Donald Trump: It doesn’t mean anything about a two-state or a one-state or any other state
If Trump’s plan provokes a renewed push for the two-state solution, Netanyahu will rue the day Trump opened his mouth.
Beyond Sherlock
Because of the fundamental, contradictory demands of the Zionist colonial project and the Palestinian national liberation project, none of which Donald Trump cares about or understands, neither achieving the two-state solution nor avoiding the depopulation of Gaza will be possible unless there is a military defeat and withdrawal of Israel. That would come as a result of the fierce resistance of Hamas and allied forces (local and international), backed by the solid support of the Gazan people, in combination with the overextension and exhaustion of the Israeli military and citizenry. The craziest, and most necessary, plan of all.
Trump’s plan is exemplary.
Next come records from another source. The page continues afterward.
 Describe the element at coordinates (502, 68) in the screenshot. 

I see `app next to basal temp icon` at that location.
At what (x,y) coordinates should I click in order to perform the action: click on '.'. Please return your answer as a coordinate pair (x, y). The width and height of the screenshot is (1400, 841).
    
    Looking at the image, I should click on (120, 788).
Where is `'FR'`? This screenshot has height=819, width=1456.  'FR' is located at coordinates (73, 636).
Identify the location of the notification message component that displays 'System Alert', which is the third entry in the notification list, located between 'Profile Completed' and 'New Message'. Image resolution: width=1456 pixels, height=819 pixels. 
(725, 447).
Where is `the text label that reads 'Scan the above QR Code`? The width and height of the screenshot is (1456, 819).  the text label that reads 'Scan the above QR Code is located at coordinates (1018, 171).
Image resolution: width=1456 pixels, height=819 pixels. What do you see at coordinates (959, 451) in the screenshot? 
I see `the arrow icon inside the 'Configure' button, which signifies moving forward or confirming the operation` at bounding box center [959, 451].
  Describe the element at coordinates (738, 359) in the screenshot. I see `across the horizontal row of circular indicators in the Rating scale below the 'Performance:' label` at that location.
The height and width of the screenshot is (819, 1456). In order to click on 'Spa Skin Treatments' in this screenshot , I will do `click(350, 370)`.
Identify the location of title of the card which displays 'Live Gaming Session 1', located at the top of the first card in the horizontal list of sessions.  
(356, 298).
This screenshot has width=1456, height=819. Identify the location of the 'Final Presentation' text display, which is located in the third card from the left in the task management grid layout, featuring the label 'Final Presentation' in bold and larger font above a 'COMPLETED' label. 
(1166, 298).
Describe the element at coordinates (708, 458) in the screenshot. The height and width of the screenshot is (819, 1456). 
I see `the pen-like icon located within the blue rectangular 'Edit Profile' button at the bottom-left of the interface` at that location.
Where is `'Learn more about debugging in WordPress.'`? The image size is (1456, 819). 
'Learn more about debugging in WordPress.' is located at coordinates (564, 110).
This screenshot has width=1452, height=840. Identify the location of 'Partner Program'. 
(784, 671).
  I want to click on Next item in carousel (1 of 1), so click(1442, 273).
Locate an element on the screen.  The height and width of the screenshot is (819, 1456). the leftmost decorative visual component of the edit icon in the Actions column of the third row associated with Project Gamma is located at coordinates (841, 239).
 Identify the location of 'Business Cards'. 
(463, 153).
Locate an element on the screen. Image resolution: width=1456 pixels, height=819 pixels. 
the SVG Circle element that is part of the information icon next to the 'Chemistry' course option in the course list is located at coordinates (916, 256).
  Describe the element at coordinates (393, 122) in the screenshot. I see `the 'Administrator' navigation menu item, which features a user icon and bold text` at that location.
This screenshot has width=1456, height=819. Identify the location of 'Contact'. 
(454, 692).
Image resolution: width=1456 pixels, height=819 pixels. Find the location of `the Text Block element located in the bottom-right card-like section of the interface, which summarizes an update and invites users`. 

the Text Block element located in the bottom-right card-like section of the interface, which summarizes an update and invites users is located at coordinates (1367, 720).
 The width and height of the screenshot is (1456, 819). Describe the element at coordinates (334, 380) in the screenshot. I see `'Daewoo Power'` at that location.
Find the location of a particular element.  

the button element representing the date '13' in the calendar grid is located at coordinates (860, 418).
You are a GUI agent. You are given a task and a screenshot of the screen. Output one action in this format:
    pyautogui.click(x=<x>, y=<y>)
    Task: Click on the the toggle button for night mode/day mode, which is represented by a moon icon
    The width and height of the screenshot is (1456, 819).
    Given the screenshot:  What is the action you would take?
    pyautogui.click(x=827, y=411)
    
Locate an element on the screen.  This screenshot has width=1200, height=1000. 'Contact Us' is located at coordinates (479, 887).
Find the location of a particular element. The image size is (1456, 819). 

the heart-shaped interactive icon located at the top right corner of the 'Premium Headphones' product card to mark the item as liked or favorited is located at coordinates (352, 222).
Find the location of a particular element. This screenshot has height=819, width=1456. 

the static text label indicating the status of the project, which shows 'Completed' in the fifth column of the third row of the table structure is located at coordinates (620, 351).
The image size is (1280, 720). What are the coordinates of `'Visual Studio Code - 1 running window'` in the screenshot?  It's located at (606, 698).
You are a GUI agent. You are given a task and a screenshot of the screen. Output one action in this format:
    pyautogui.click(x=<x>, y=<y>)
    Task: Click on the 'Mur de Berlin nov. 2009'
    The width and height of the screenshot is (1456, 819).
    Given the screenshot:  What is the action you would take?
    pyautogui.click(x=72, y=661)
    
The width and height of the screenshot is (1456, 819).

It’s a fine example of the hypocrisy of the Western liberal countries and pundits complaining about it, of the erasure of Palestinian lives and concerns, of Zionism’s historical plans for the Palestinian Arabs, of the assumed, unified US/Israeli Zionist project, of the hidden tensions within that project, of Trump’s revanchist American bully imperialism and the longstanding dominance over client states that underlies it, of the confusion, ignorance, and narcissism of Trump himself, and of the impossibility of all plans put forward under the assumption that USrael controls everything.
End of day, any plan that doesn’t end with Israel defeated and driven out of Gaza will end up with the continued crushing subjugation of the Gazan people, whether in the Strip or in a diaspora, and will be no better or less ridiculous than Donald Trump’s.
I have no idea how Gaza or the West Bank or the Zionist project is going to end up. We’re beyond Sherlock—every possibility seems impossible, including the possibility that the carnage will go on forever, or as long as it has. I do fear that, if not Trump’s, some Gaza emigration/expulsion plan is the most exemplary of Zionist history, and may turn out to be the least impossible of the impossible outcomes we can foresee.